Abang memutar tubuhku dengan lembut dan mematri bahuku dengan kedua lengan kekarnya, agar aku tak dapat menghindar lagi. “Coba Abang liat. Kok Adek Abang yang cantik nangis, sih? Dandanannya luntur, tuh!,” candanya.
Bukannya tertawa, aku malah menangis semakin menjadi. “Abang tuh beneran udah enggak sayang, ya, sama Adek?”
Abang nampak kaget, namun terus berusaha tenang, “Kok Adek ngomongnya gitu sih?”
“Abis Abang tuh enggak pernah ngertiin Adek. Adek tuh rasanya udah enggak pernah diperhatiin lagi sama Abang. Abang udah enggak nganggap Adek istimewa lagi. Enggak kayak dulu pas awal kita pacaran, Abang sekarang suka lupa sama janji Abang ke Adek. Abang lebih milih ke bengkel atau naik gunung daripada berduaan dengan Adek! Abang tuh lupa, ya, minggu lalu tuh kita enggak ketemuan karena Abang naik gunung sama temen-temen Abang?! Makanya kemarin Adek ngajakin Abang nonton, biar kita bisa ketemuan. Eh, Abang malah lebih milih ke bengkel daripada ketemu sama Adek! Adek sebel! Abang udah enggak sayang lagi sama Adek!,” cerocosku panjang lebar.
Abang memperhatikanku dengan ekspresi shock. Mungkin ia tak menyangka kalau masalahnya ternyata serumit itu. Tapi, biarlah, daripada aku memendam sendiri semua kekesalanku, lebih baik aku tumpahkan saja semuanya.
Beberapa saat lamanya, Abang tidak merespon. Ia mengusap air mata di pipiku dengan lembut dan tersenyum.
“Adek enggak boleh bilang kayak gitu. Abang tuh sayang banget sama Adek! Abang mau ikut temen-temen Abang naik gunung minggu lalu karena Abang mau ngasihin ini sama kamu,” katanya sambil mengambil sebuket bunga edelweiss di jok belakang mobil. Aku tersentak kaget.

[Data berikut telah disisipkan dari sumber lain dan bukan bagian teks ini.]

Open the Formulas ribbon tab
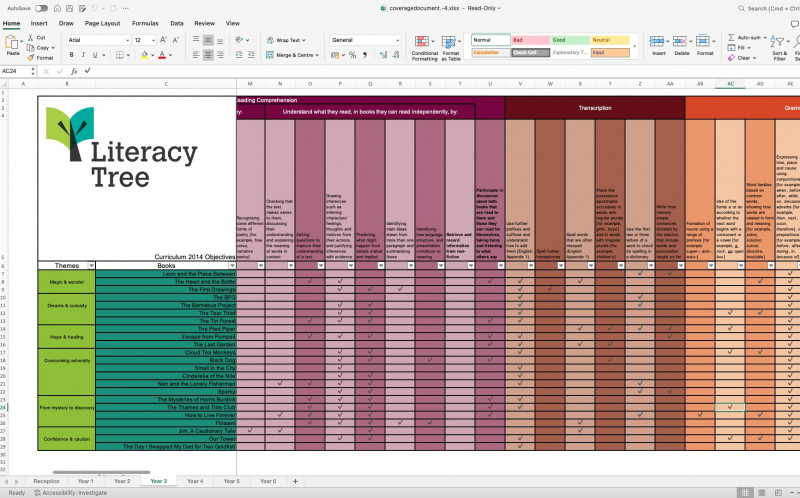 (x=145, y=22)
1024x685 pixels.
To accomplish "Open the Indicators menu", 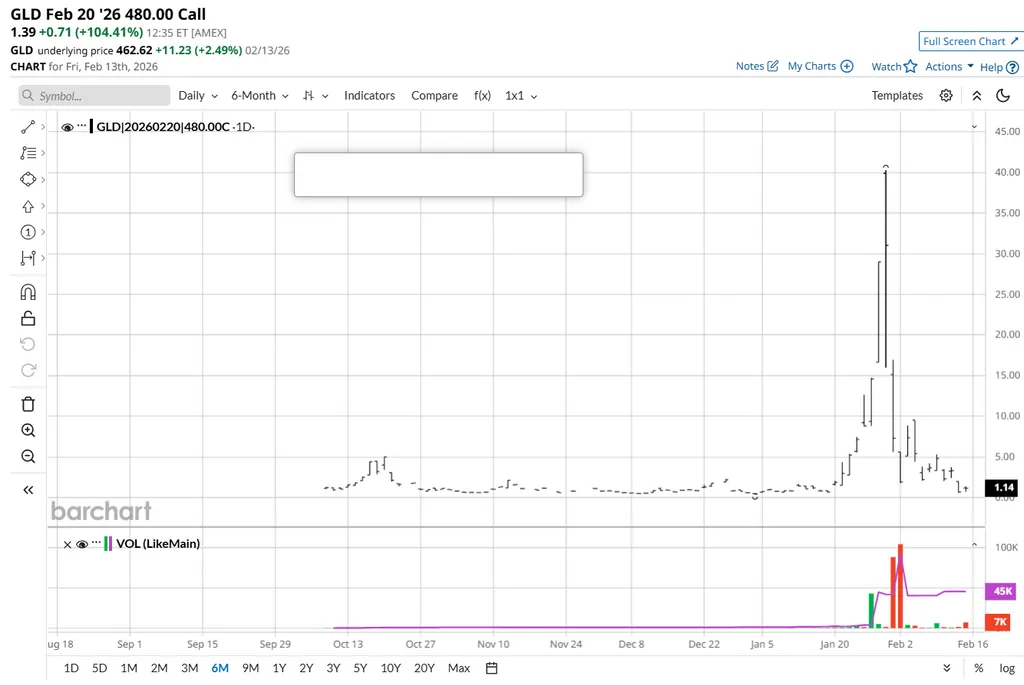I will coord(369,96).
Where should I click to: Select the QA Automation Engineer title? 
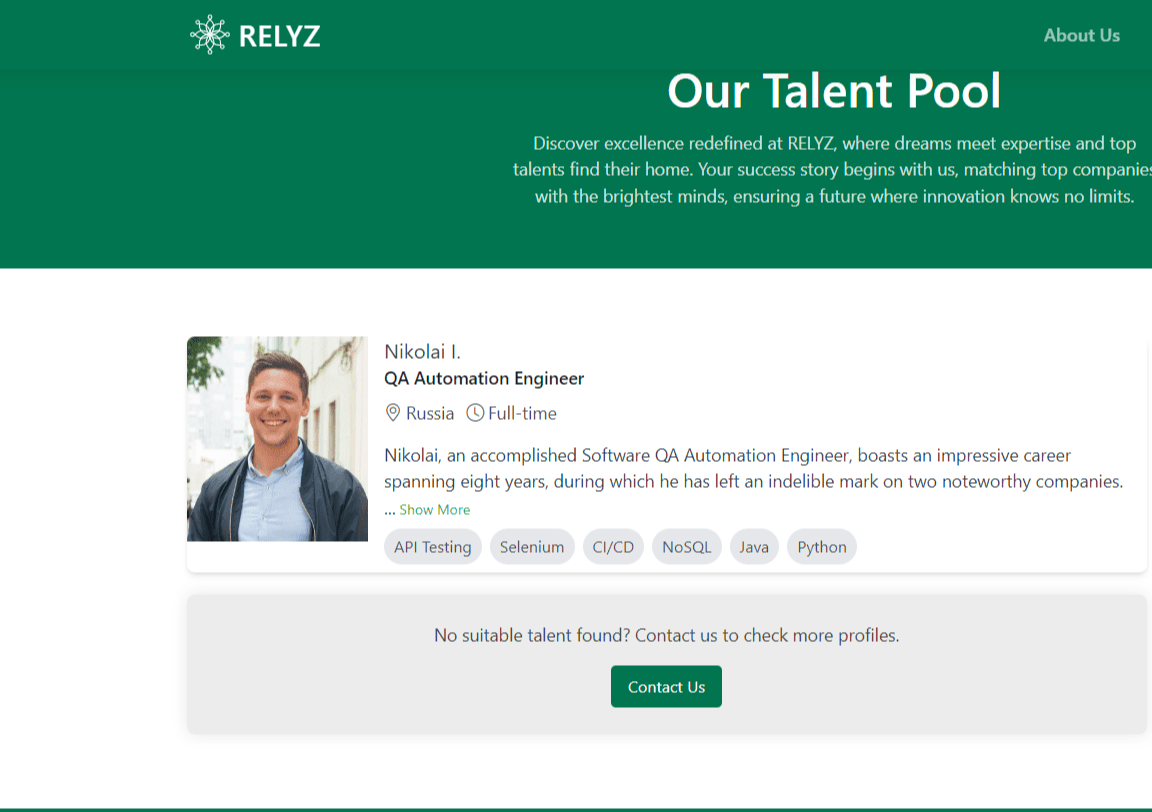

“Adek lupa, ya, kalau Adek pernah nitip bunga edelweiss sama Abang kalau Abang naik gunung? Kan Adek sendiri yang bilang sama Abang, kalau bunga edelweiss ini melambangkan cinta yang abadi. Soal kemarin, Abang juga sebenernya sengaja menunda waktu ketemuan kita sampai hari ini biar Abang bisa ngasihin bunga edelweiss ini ke Adek tepat di hari jadi kita yang keempat tahun. Abang juga sengaja ngebetulin mobil karena Abang enggak mau waktu Abang jalan sama Adek, mobil ini ngadat di tengah jalan. Abang mau hari ini jadi hari yang istimewa, karena hari ini genap empat tahun sudah Adek jadi pacar Abang, jadi sahabat Abang yang paling baik, yang paling mengerti Abang.”
Aku tercenung. Jadi, hari ini...? Ya Tuhan, saking kesalnya akan tingkah laku Abang akhir-akhir ini, aku sampai lupa kalau hari ini adalah hari jadi kami yang keempat tahun! Hari ke-1.460 dalam hubungan kami yang begitu berharga ini. Perasaanku campur aduk, rasanya. Aku tak bisa berkata-kata. Yang bisa kulakukan hanyalah menangis.
“Yah, Dek, kok malah nangis lagi?,” tanya Abang panik. “Adek enggak suka, ya, sama bunga edelweiss-nya?”
Aku tertawa geli. Ternyata, setelah empat tahun kebersamaan kami, Abang masih belum bisa mengerti apa mauku. Ia masih kurang memahami isyarat-isyarat yang sengaja kuberikan padanya. Tapi, tak apalah. Selama Abang menyayangiku, aku toh akan tetap mencoba memahaminya dan membuat ia memahami diriku.